最近收到了一位IT行业朋友的来信,说他遇到了这么一个现象,百思不得其解。
我昨天遇到了一个非常郁闷的问题,我们公司有一个部门的PC只要打开IE赛门铁克就会就会提示我中毒,下面是中毒的日志: Scan type: Auto-Protect Scan Event: Security Risk Found! Threat: Trojan.Exploit.131 File: C:/Documents and Settings/ /Local Settings/Temporary Internet Files/Content.IE5/.../ad2[1].c Location: Unknown Storage Action taken: Clean failed : Quarantine failed : Access denied 并且更奇怪的是只要开启IE在源代码里面就能在第一行看到如下一行代码: src=http: width=100 height=0 frameborder=0> 但是并没有弹出网页,后来过了几个小时整个部门的这个现象就自动消失了,开IE也不会中毒了,上面的那行代码也不再显示了,首先要声明那个部门没有做过任何操作。 这种现象背后的原因,就是ARP缓存污染(cache poison)加上IFrame 嵌入(Injection)的攻击。ARP cache poison这种攻击理论上提出了很久了,但是直到最近才开始比较多的被病毒程序所应用。
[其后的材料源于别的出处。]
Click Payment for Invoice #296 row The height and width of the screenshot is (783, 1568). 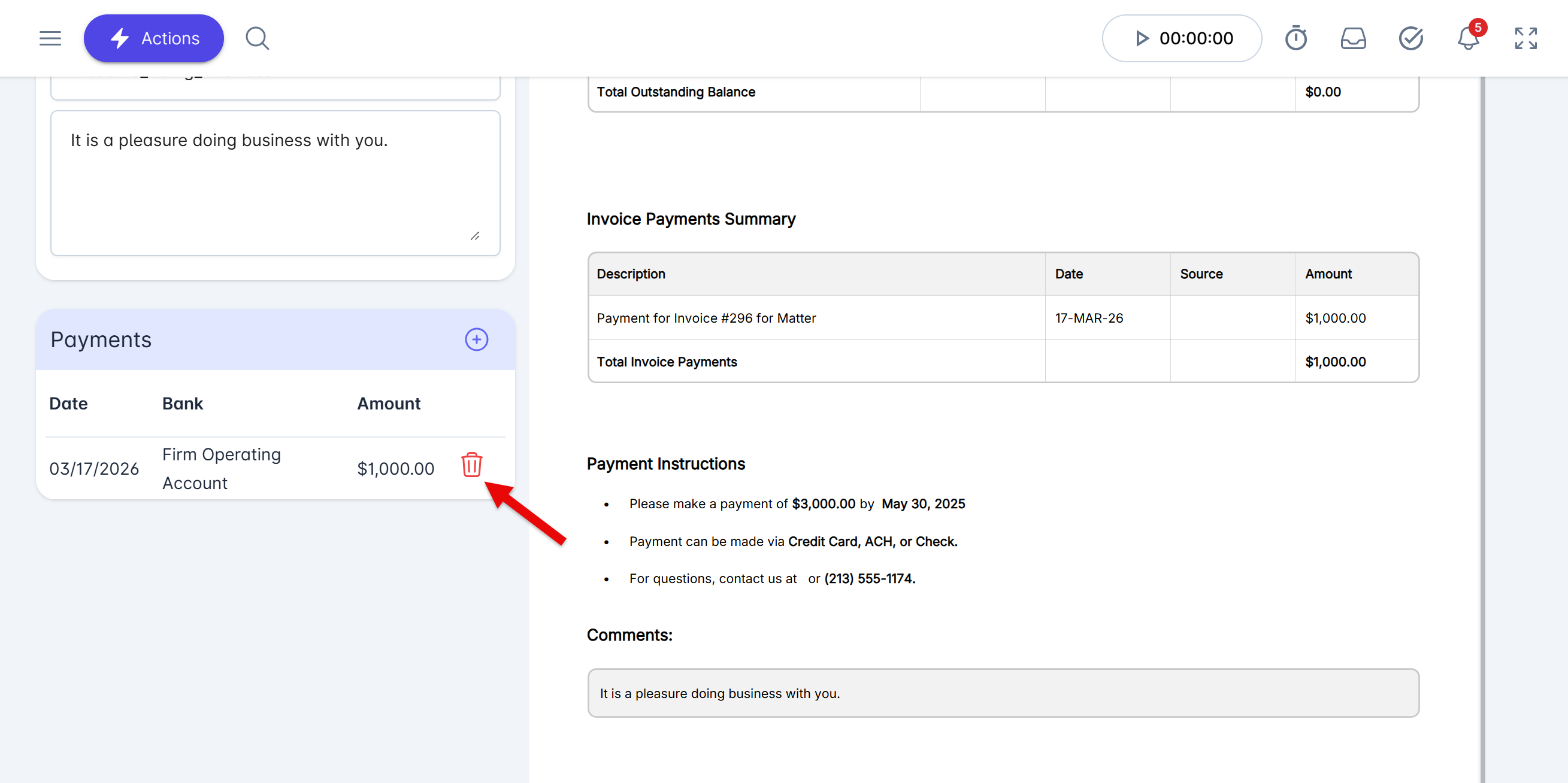pos(706,318)
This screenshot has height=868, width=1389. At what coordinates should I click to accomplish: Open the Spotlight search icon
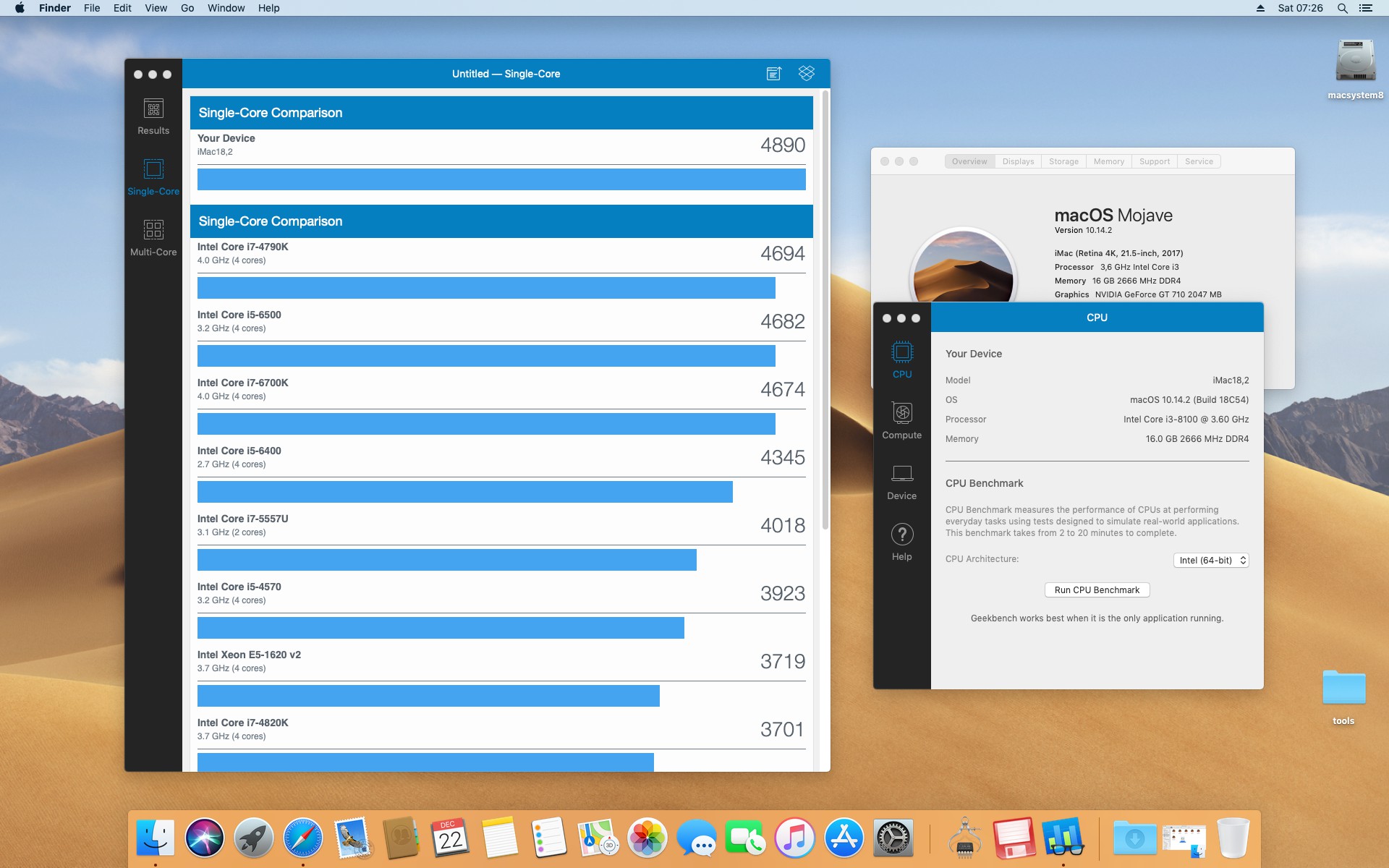pos(1342,8)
简单的说,就是如果你的局域网中的一台机器被感染上病毒(例如通过一个IE的安全漏洞等等),病毒程序可以以这台机器(A),在局域网内部发起ARP cache poison的攻击,来把这台机器作为中间人插入到其它的机器(假设为B)和网关中。(典型的man-in-the-middle攻击)。然后,机器B的所有的http网络访问,都可以被A截获并插入IFRAME信息,以试图感染机器B。在这里,攻击者试图通过iframe让IE访问一个恶意站点。这个站点往往会利用微软最近的安全漏洞,如ANI安全漏洞等等。如果B的系统没有及时安装最新的安全补丁的话,就会被感
染。 当 A 发现攻击无效,或 A 上的病毒被删除了的话,在机器 B 上你看到的这些奇怪的现象就会消失了。 如果存有网络活动记录,查看网络中的 ARP 的数据包,就可以确定是从那台机器发起的攻击。 我的微软的一个同事Neil Carpenter也有一篇不错的文章讨论这个问题。